Educação refém da violência e do descaso

O mapa da violência no estado ganha mais um destaque. Há muito isso deixou de ser novidade. O diferencial neste caso, que também já não é tão novo assim, é o local do ocorrido: o interior de uma escola, espaço onde se luta na construção do contraponto às mazelas sociais.

Na tarde de ontem (13), Antonio Carlos Coelho, 58 anos, servidor da Escola Estadual Principe da Paz, em Ananindeua, foi alvejado com três tiros disparados por um aluno dentro da própria unidade de ensino em seu horário de trabalho e em razão dele.

O fato escancara o cenário de violência a que o Pará está submetido e que na contramão da função social da escola, a invadiu.

Muitos são os casos em que trabalhadores da educação relatam viver situações de violência, que vão desde falta de condições de acesso aos seus locais de trabalho que os deixam sucetíveis a assaltos e outras práticas de violência, potencializadas em caso de trabalhadoras, até ameaças veladas ou diretas dentro do próprio ambiente de trabalho.

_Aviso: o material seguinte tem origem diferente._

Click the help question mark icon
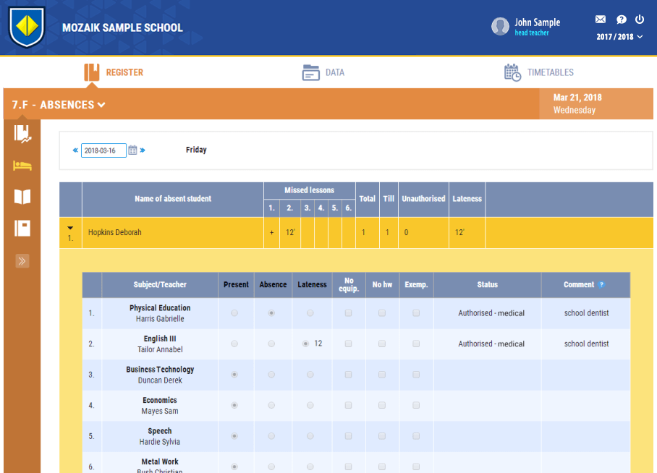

Hoje nossas escolas tornaram-se alvo de questões relativas ao tráfico de drogas e outras circunstâncias de violência. Isso sem falar da imposição de péssimas condições de trabalho e convivência a que são submetidos funcionários e alunos.

Escolas sucateadas com pouco ou nenhum suporte material, merenda de qualidade duvidosa e fornecimento irregular dificultam a realização do trabalho educativo e influenciam negativamente no interesse de alunos pela vida escolar. Esses problemas relacionam-se diretamente a falta de responsabilidade e compromisos com a educação pública estatal. Nos municípios o quadro é similar.

Atualmente o antes inimaginável é fato: a polícia militar realiza rondas fixas no interior de algumas escolas da rede estadual, passando para a comunidade escolar uma frágil sensação de seguranca, demonstrando que a tônica da atuação do governo é a repressão, em detrimento da prevenção.

Lamenta-se que com isso a escola venha perdendo sua característica principal de espaço privilegiado para construção da cidadania.

O Sintepp levará, mais uma vez, a pauta junto ao governo a exigência de resolução deste problema que amarga toda a sociedade e fere vidas inocentes.